## Records for the exercise
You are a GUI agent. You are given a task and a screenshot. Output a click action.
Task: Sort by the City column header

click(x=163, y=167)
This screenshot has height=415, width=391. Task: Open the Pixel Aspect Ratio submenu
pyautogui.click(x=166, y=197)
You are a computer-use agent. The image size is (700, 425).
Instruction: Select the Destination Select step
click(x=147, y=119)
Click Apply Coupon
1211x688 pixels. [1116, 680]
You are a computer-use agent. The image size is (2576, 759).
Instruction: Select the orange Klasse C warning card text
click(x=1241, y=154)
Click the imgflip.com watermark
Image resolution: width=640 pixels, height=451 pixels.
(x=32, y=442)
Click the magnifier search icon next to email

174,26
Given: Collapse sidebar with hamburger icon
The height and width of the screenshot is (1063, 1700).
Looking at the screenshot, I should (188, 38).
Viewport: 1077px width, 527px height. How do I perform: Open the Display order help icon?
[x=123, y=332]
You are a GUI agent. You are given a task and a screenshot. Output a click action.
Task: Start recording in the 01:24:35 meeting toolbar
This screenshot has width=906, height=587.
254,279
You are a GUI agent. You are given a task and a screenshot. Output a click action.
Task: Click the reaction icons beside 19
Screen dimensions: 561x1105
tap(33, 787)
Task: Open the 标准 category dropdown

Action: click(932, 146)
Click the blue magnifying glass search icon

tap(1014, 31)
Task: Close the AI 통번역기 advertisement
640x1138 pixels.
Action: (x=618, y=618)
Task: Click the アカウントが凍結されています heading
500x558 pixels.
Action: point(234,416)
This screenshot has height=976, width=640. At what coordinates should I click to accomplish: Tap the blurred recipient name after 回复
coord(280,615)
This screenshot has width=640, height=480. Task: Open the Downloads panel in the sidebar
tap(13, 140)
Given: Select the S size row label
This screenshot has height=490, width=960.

## Task to complete
Copy out, from the material above, each line in which the string "computer" is found.

## Answer to this task
You are a computer-use agent. The image size is (700, 425).
You are a computer-use agent. The image size is (2576, 759).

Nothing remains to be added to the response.